**Set task**.
Filter the data down to the lines that contain the word "height", matching case exactly, and copy each of those lines.
*** Record excerpts ***
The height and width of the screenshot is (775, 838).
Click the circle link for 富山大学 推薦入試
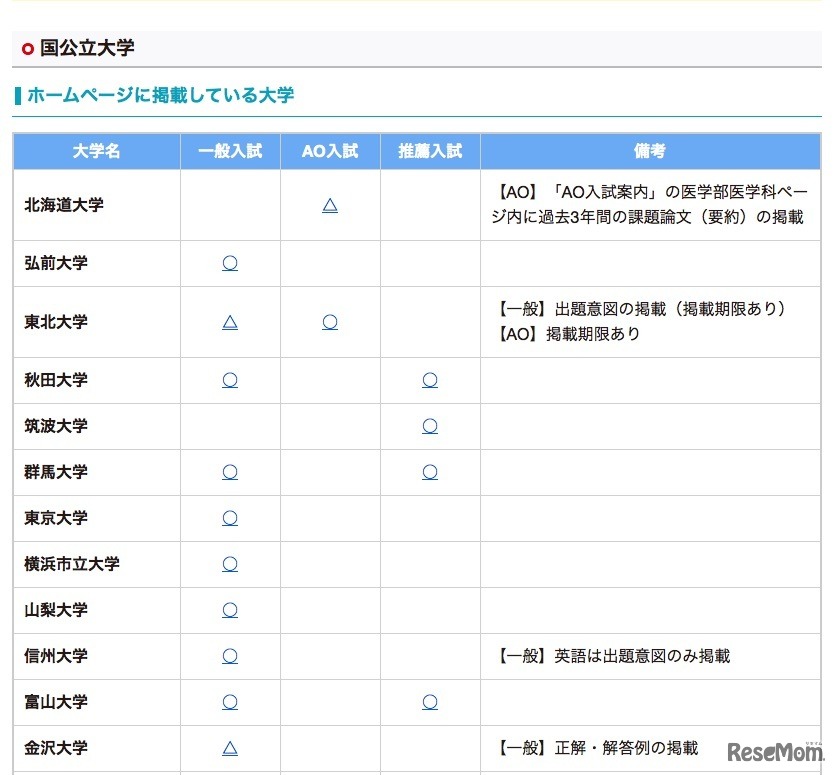(x=430, y=702)
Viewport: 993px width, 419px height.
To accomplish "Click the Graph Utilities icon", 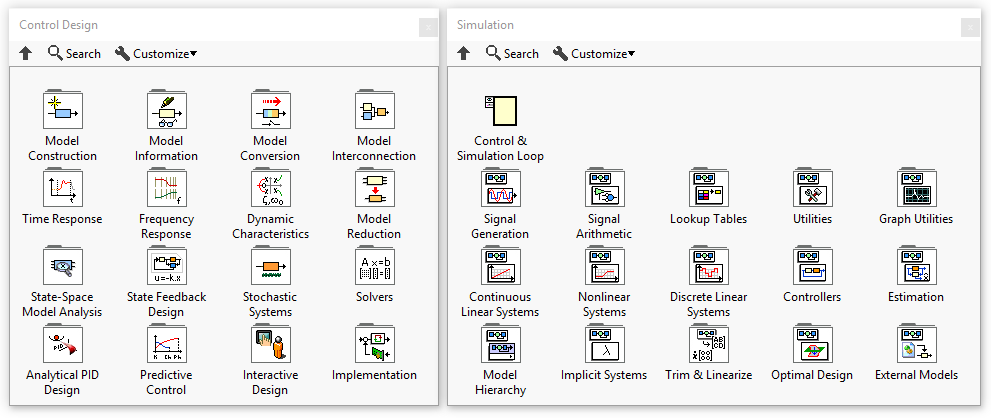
***
**Result**.
The height and width of the screenshot is (775, 838).
Viewport: 993px width, 419px height.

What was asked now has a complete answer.